Eventually, however, the tree’s demands became too great for the humans to fulfil. They were too exhausted even to find themselves food. One day, a woman fainted near a patch of ngoyo fruit (a form of wild tomato); Faro came to her in a dream and told her to eat the fruit. She did so, and was strengthened so that she went swimming in the waters of the river. There Faro took her as an offering to himself. He then challenged Pemba: while Pemba had some power over the earth, life required water which was the domain of Faro. Pemba uprooted himself and lumbered forth to struggle with Faro, but he was eventually defeated. After his defeat, humans lost much of their respect for him, although they still continued to make offerings to him. But after one disrespectful man climbed to the top of the tree and cut off the fruit that was the quintessence of the blood-offerings the people made, the tree ceased to protect them from death. The man who performed the outrage fled to the west, but could not escape his fate: he fell dead. The people among whom he died did not realize he had committed a sacrilege, and so they buried the body; in this way, his taint spread into the earth and all people who came in contact with it eventually died.
THE KULIBALI DYNASTIES
Both Segou and Kaarta wer
e ruled at first by different branches of the Kulibali lineage. The lineage that ruled Segou died out practically with the founder, however, while that in the Kaarta remained in power until the second dynasty to rule Segou, the Diarras, conquered them at the end of the eighteenth century. The legend is retold from various accounts collected in the past century.
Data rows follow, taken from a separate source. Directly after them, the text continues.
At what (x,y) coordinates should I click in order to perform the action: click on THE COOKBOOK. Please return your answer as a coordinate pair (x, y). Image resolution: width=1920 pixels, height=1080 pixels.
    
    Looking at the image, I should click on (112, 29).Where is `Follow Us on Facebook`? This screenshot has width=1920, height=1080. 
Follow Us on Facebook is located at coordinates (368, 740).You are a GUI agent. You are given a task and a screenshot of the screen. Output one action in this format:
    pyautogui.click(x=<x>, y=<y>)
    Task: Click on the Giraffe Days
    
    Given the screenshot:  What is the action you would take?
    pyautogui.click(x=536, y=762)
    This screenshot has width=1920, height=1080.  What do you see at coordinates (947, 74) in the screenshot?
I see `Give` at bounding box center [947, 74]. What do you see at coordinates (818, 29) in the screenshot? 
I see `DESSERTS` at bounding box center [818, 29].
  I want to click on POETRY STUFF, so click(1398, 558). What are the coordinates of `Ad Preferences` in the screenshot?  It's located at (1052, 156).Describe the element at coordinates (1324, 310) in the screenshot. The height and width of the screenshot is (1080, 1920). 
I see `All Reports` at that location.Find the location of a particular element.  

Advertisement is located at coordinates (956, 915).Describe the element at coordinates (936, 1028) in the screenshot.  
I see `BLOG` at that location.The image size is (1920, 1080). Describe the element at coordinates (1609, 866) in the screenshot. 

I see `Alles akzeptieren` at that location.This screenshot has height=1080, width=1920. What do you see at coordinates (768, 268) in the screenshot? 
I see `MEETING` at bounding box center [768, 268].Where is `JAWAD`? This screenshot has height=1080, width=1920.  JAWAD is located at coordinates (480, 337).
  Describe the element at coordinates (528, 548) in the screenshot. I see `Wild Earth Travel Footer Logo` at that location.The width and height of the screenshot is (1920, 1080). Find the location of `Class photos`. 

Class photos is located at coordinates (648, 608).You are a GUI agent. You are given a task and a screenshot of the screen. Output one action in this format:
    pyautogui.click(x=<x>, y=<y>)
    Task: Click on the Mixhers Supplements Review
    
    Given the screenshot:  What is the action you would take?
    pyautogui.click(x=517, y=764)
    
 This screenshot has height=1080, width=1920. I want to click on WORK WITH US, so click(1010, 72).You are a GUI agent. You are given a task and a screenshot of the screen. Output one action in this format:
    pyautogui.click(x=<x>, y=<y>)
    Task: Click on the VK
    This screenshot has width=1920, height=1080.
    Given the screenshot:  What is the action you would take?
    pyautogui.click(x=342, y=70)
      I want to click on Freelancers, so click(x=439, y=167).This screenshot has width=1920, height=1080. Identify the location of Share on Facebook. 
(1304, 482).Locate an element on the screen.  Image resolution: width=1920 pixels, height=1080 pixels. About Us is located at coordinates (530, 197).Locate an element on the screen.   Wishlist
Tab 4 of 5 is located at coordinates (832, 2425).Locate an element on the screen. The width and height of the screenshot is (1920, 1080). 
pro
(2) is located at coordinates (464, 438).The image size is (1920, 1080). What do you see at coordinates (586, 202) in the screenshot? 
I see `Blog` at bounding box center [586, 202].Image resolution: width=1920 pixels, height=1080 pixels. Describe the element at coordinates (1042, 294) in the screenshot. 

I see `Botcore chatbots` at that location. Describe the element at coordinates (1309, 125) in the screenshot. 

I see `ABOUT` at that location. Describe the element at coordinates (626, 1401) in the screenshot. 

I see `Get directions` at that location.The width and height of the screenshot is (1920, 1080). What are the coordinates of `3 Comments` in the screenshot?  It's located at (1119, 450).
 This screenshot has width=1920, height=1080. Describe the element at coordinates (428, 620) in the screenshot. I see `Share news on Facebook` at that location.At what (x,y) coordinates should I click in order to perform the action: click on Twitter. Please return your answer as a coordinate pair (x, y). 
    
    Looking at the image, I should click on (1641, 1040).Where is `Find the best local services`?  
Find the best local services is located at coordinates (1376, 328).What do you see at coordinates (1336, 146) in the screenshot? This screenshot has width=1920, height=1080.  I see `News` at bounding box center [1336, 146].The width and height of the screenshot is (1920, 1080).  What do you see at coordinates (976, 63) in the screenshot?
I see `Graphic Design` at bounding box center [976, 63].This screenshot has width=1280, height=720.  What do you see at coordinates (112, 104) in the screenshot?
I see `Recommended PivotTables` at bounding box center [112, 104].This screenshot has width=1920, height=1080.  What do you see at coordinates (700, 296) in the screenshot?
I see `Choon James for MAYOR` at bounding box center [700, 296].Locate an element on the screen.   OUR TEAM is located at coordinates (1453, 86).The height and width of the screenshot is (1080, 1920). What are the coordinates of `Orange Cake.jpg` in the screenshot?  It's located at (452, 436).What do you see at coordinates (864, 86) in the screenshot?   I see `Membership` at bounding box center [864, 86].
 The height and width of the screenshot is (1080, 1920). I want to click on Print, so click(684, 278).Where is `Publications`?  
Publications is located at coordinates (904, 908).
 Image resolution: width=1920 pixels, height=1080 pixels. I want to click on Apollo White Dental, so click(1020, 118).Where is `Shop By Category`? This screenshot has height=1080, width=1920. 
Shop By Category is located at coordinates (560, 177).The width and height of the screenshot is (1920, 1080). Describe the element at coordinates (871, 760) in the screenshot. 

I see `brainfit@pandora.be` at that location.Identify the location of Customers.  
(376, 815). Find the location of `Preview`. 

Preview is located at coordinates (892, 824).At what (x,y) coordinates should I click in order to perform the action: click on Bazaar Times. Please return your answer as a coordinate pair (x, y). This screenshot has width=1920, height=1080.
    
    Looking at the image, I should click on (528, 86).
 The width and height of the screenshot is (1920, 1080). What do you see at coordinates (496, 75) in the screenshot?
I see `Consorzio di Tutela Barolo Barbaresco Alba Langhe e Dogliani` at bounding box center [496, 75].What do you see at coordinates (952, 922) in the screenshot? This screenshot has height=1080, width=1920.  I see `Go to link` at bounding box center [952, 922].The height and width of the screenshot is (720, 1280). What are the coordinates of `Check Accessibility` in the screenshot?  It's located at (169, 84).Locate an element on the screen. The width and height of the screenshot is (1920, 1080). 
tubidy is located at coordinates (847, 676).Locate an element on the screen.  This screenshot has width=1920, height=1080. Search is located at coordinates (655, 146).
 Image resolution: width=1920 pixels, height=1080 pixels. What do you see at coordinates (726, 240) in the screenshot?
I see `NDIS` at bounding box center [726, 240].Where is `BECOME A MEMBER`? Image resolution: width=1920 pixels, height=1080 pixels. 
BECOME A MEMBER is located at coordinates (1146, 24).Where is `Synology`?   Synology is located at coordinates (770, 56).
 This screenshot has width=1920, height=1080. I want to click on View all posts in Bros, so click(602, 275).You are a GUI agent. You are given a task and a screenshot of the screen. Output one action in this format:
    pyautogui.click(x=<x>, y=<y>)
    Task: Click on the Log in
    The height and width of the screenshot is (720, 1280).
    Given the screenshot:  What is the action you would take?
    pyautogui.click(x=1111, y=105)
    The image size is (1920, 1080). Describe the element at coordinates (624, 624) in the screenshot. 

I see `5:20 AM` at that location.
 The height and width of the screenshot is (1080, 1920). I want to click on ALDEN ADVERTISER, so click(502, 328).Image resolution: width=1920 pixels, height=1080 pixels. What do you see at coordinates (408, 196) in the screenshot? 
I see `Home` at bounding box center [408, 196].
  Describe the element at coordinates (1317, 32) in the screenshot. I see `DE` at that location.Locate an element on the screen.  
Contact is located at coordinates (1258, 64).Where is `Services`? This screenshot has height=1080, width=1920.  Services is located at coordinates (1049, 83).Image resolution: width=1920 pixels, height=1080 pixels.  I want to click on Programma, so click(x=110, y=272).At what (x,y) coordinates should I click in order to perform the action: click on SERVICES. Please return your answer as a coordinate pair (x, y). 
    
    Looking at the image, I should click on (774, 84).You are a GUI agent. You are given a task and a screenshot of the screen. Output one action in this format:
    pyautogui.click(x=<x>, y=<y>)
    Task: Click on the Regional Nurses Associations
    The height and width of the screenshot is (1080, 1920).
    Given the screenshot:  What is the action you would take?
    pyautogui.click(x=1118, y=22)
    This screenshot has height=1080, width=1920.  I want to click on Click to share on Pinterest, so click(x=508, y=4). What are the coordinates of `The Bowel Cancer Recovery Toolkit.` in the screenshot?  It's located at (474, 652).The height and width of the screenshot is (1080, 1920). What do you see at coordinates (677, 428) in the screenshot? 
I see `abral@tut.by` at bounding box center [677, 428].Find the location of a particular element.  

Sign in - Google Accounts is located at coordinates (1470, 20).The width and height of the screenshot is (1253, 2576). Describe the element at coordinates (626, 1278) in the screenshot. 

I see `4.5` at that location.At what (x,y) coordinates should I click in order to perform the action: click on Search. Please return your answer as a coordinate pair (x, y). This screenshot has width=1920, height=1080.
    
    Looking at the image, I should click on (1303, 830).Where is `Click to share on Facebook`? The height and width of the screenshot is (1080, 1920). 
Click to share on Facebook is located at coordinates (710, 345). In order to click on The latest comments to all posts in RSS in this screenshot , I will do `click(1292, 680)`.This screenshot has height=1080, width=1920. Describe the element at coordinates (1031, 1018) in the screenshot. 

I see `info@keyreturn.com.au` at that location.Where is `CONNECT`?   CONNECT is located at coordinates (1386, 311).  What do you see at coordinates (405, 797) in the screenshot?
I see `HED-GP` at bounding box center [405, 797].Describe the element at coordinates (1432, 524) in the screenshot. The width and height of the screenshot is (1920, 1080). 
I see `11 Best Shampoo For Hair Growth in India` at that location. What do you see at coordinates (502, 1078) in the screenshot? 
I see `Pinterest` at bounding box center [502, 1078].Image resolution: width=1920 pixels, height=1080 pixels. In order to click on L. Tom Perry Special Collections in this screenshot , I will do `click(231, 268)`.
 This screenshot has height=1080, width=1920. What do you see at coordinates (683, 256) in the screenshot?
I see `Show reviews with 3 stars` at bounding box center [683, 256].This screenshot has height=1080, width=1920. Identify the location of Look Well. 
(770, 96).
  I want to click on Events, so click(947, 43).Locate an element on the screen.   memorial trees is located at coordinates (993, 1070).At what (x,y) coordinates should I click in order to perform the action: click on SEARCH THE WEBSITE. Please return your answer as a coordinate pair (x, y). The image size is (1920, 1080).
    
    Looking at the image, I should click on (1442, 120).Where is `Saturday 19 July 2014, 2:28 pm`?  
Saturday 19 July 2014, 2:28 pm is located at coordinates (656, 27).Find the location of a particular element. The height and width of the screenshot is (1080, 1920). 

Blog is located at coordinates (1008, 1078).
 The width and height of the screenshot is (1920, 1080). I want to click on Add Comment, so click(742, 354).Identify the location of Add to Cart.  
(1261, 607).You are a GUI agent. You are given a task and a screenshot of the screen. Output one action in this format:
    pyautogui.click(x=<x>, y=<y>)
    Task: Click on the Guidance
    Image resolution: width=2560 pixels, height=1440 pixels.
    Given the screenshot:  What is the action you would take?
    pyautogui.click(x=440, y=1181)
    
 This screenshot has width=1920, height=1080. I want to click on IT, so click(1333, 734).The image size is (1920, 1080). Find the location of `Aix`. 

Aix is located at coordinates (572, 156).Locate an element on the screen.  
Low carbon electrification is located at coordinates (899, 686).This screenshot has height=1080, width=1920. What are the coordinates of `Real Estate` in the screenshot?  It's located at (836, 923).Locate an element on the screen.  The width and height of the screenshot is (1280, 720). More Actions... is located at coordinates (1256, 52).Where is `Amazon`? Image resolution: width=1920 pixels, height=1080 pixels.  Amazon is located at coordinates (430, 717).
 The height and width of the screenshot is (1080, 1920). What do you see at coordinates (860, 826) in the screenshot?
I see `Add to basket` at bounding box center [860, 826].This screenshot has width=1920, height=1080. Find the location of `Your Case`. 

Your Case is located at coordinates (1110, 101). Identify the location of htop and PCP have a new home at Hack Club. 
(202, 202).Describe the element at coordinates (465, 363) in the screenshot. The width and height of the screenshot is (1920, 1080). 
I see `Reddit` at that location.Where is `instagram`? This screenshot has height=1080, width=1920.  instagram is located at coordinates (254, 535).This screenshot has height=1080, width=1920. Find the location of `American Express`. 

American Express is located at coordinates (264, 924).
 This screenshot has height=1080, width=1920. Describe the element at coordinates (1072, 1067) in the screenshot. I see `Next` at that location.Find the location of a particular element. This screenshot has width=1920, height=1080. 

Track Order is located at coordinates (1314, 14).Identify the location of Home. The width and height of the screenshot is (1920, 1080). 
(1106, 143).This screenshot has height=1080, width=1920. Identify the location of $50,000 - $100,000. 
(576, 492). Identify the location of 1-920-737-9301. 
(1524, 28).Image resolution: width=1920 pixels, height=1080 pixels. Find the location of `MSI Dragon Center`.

Two brothers, Nchi and Nchian, came from the east, pursued by enemies. When they reached the river, they thought they were trapped, but a poyon, a great fish, emerged from the water and offered to carry them across. The brothers quickly accepted the fish’s offer. This is how the Kulibalis got their name: they crossed the river without a canoe (kulun bali). But when they reached the other side, one of the brothers then turned back and killed the fish that had helped them. Some say he did so because his wife complained that their children would have nothing to eat. The two brothers then separated: one remained on the near shore of the river, in the area that would become Segou, while the other moved on into the area that would be the Kaarta.
THE DIARRAS
The kingdom of Segou was founded by Biton Kulibali, as told in the next story, but after his death his sons failed to hold power, and after a period of anarchy a second dynasty, that of the Diarras (or Jaras), came to power. This is their story of origin, retold from the account of a Bamana performer recorded around 1980.
A man in the Manden named Madiba Kone had many wives, of whom one was the most unfortunate example of the ‘despised wife’ that might be imagined. Nevertheless, she became pregnant. Her husband was reluctant to admit the paternity of her offspring, because of her low status in the household and the hostility of the other wives. When she had almost come to term, he threw her out of the household, ordering her to disappear.
Weeping and staggering, she made her way into the bush until labour was upon her and she could not go any further. But the birth was easy, and she brought forth two fine male twins. She did not know it, but she had come to a lair of spirits, and they assisted her. When she had finished giving birth and looked about her, she saw she was lying close to a lioness who had just given birth to three lion cubs, and at the sight she almost fainted with fear. She was sure that she had breathed her last, and that she and her new children would be food for the lioness and her cubs. But the spirits then spoke, calming her, and they told her to leave her sons with them and to return to the world of humans. They would care for the boys, who would eventually be returned to her.